On the last trading day of 2017, wheat futures finished the year down, as did corn, while soybean futures finished the year up.
“Fundamentals have kept the funds positioned short corn and wheat for most of 2016 with global stocks record large while the funds have shifted to long soybean stance based on strong global demand for vegetable oils,” said Kim Rugel, at Benson Quinn Commodities.
Chicago wheat futures ended the year down some 13%, under pressure from the huge global harvest.
March wheat future settled up 1.0% on the day, at $4.08 a bushel.
And corn futures finished the year down about 2%, down for the fourth straight year in a row.
March corn futures settled up 0.4% on the day, at $3.52 a bushel.
But soybeans finished the year up some 14%, as January soybean futures finished the day down 0.6%, at $9.97 a bushel.
It was a day for end of year positioning, but attention was also focused on South America.
“Coming back from New Year holiday, focus will shift to South American weather where dryness in northeastern Brazil is raising some concern,” said Ms Rugel.
“Early New Year trade will focus on South American weather,” agreed Richard Feltes at RJ O’Brien.
At Country Futures, Darrell Holaday noted “a lot of debate around the Brazilian weather outlook”.
“The models for 11-15 days out have turned wetter in the last two days for some key dry areas in the eastern and northeastern production areas,” Mr Holaday said.
“Those that are bullish contend it will not be enough rain.

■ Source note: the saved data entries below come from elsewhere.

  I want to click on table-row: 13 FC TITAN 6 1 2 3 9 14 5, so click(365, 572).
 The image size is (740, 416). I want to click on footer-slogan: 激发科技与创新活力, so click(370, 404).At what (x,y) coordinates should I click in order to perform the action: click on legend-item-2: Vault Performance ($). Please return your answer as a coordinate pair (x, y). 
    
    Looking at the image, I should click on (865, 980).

Keep in mind that this areas normal rainfall in per month is around eight inches. So 50% below normal is still four inches.”

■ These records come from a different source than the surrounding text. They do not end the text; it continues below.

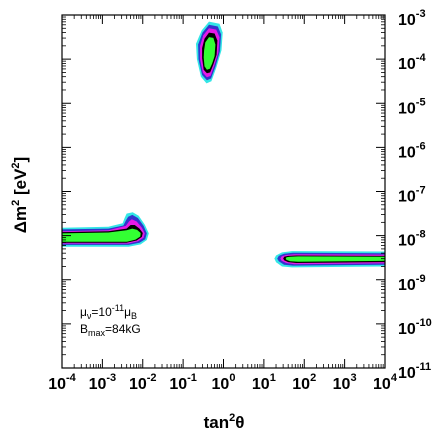 This screenshot has width=444, height=436. What do you see at coordinates (183, 382) in the screenshot?
I see `x-tick-label: 10⁻¹` at bounding box center [183, 382].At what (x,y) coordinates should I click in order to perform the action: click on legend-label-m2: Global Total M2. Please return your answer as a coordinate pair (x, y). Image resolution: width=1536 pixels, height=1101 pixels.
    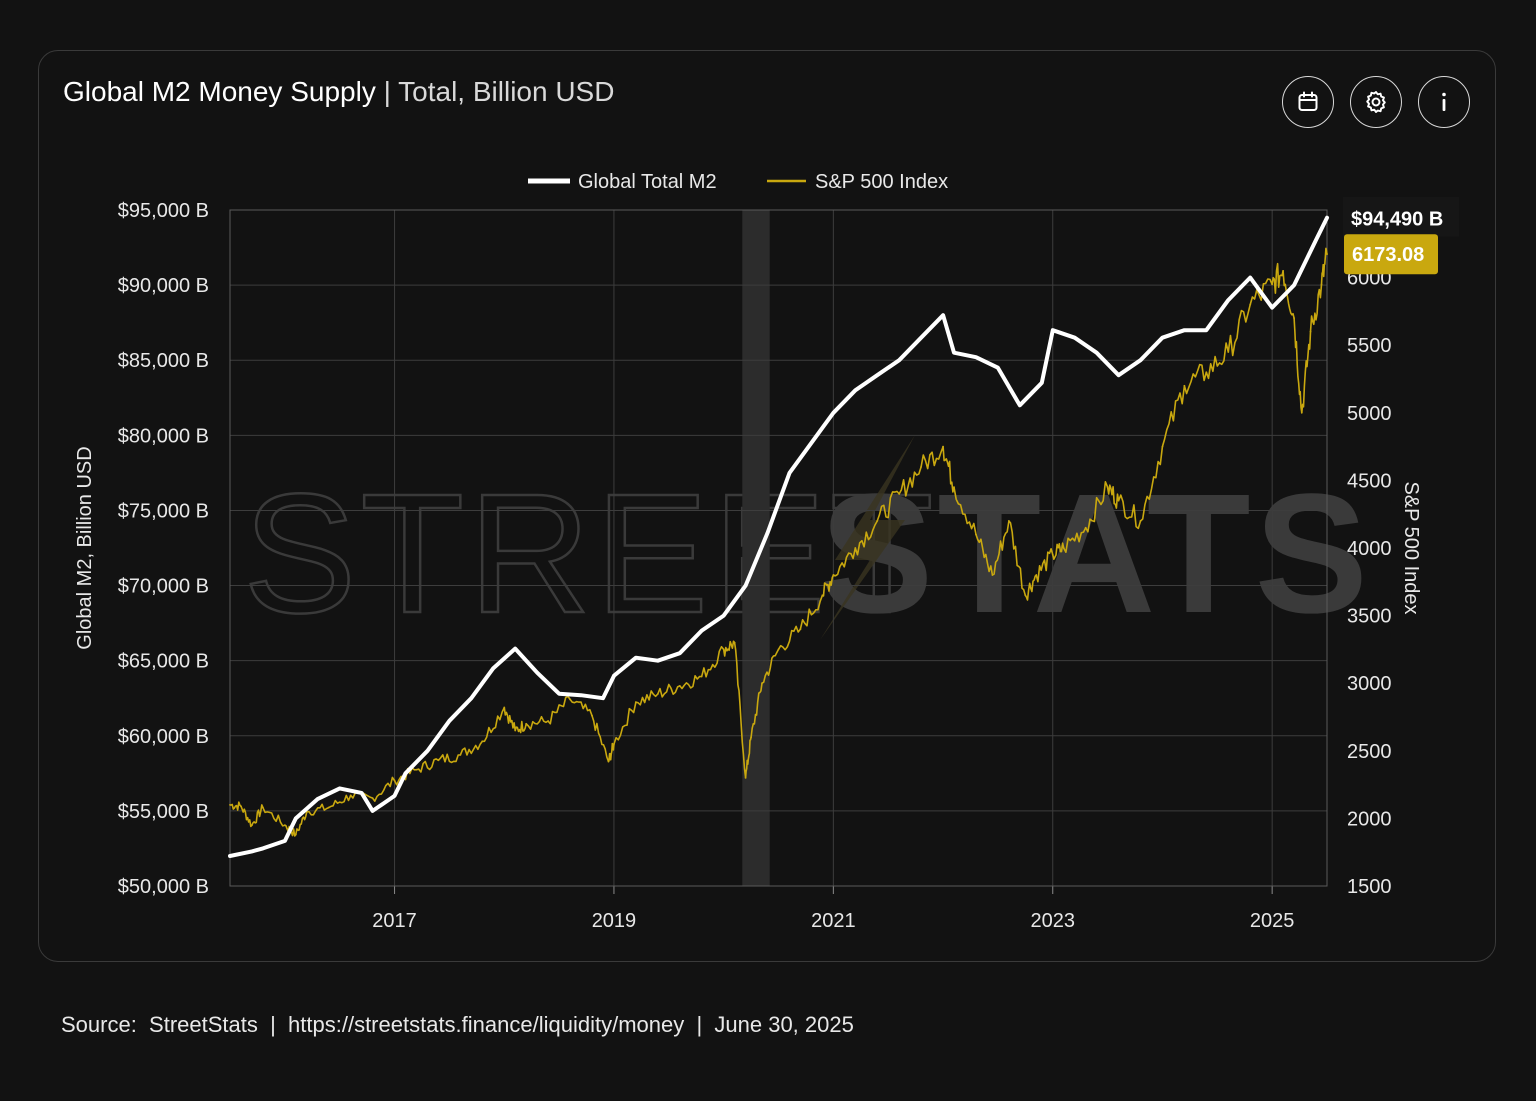
    Looking at the image, I should click on (648, 182).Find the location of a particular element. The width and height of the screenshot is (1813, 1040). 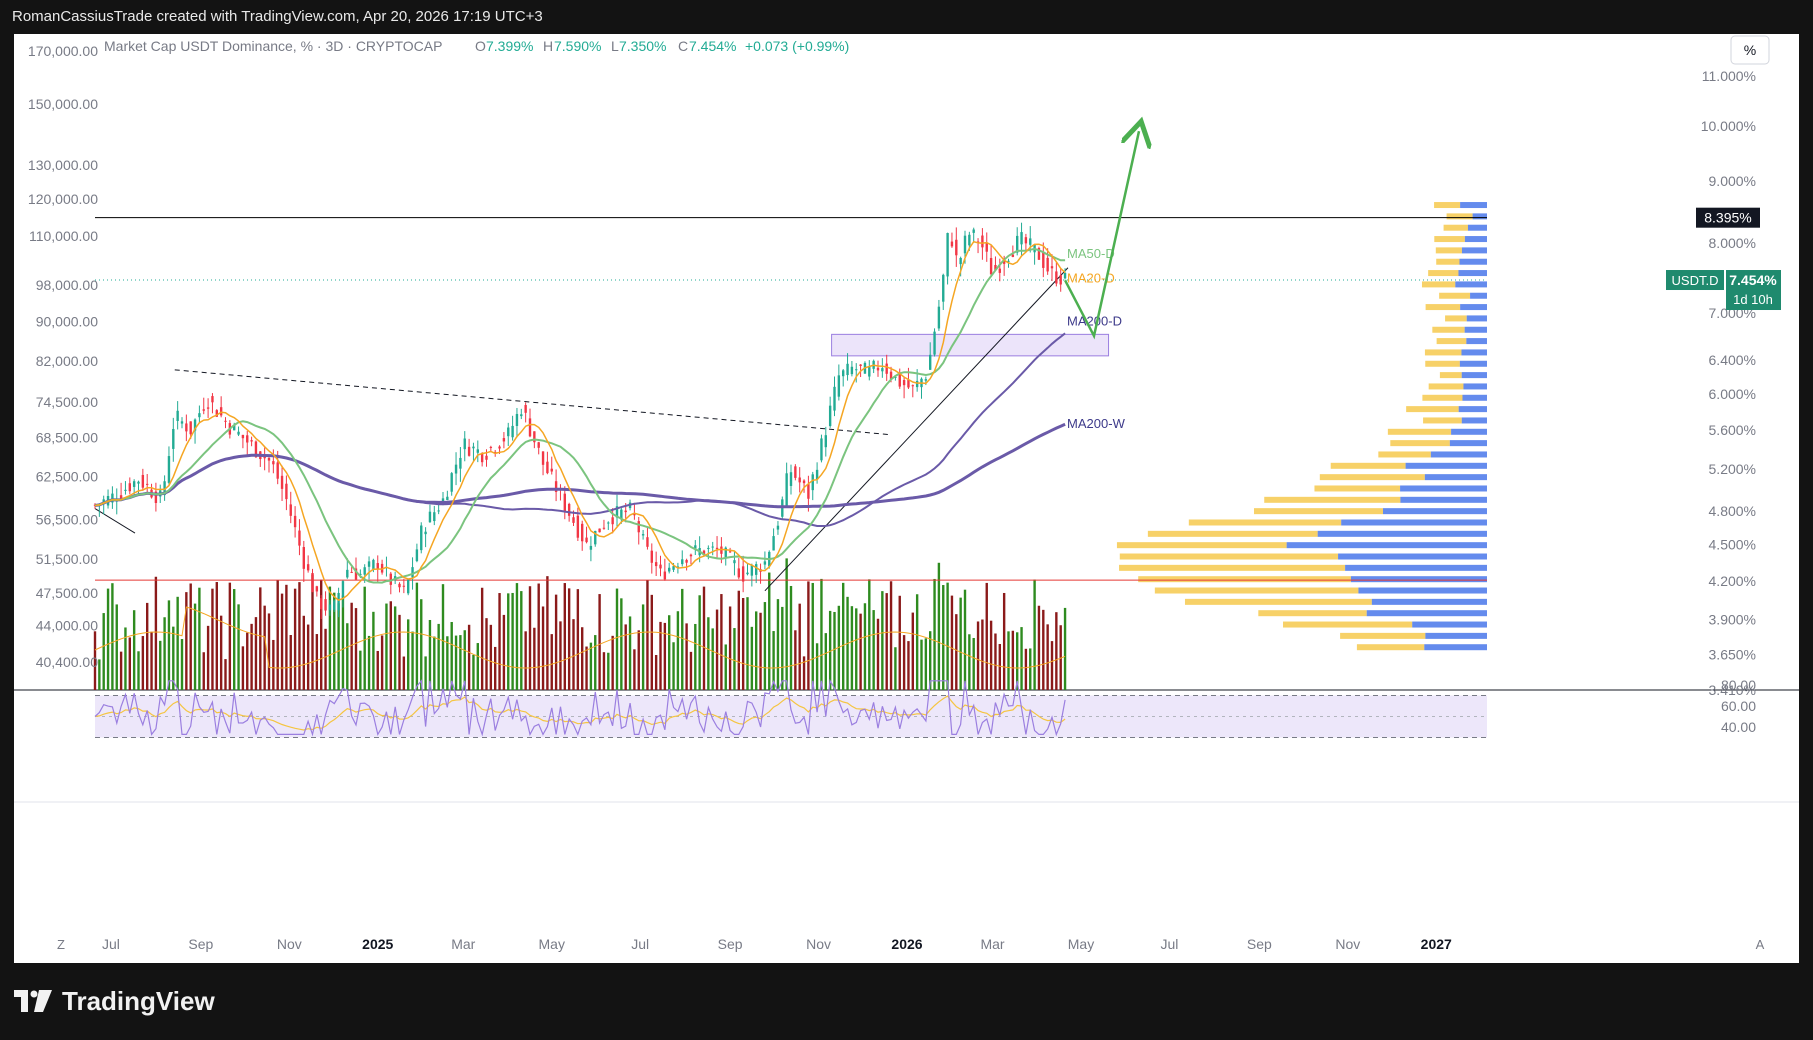

left-axis-tick: 98,000.00 is located at coordinates (67, 285).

2This is what most of the debate centres around as the market sees four inches as plenty of moisture for soybeans in a month,” said Mr Holaday.
“Others argue it will trim yields.”
Mr Feltes also noted the “looming” prospect of the January supply and demand figures from the US Department of Agriculture, “where trade is bracing for negative news on first quarter corn feed use while soy market knows a lower than expected winter wheat area implies even more bean acres in 2017”.
And weather concerns are emerging in the US Plains.
“Cold temperatures appear back in the forecast in the 6-10 model for the Plains, and with little snowpack is some areas, talks winter wheat kill are likely next week as the temperatures move through,” said Paul Georgy at Allendale.
Weak soybean export sales
US wheat export sales, delayed due to the long weekend, came in above expectations, at 568,000 tonnes.
Corn export sales came in in line with expectations, at 958,600 tonnes.
US soybean export sales missed expectations slightly, at 974,100 tonnes.
“Sales were only half of what they were last week and this was the lowest sales total in 7 weeks,” said Joe Lardy, at CHS Hedging.
“The bean and corn numbers are down from prior weeks but one can attribute that to Christmas holiday,” said Ms Rugel.
Lack of global demand gives cocoa a rotten year
Cocoa futures were the big loser of 2016, finishing the year down some 33%.
Prices have taken a pacing thanks to the prospect of a big West African crop, and a moribund global demand, which are pushing the market into surplus.
March New York cocoa settled down 1.8%, at $2,126 a tonne.
March London cocoa futures settled down 2.0%, at 1,732 pounds a tonne.
Sugar futures, in comparison, were a big winner, as traders caught on to the current global production deficit, caused in part by the lingering effects of the Asian drought caused by last winter’s El Nino, with front-month New York futures finishing up some 28%.
March raw sugar settled up 0.1%, at 19.51 cents a pound.
March whites sugar futures settled up 0.6%, at $524.20 a tonne.
Tighter robusta supplies
But sugar gains couldn’t match the huge rise in robusta in 2016.
Robusta futures have rocketed thanks to plummeting Brazilian production, and continued concerns over the crop in Vietnam.
March robusta coffee futures settled up 1.0% on the day $2,138 a tonne, leaving prices up some 40% on the year.
Arabica coffee futures finished the year up 8%, thanks to support from the robusta markets.
March arabica coffee settled up 1.2%, at 137.05 cents a pound.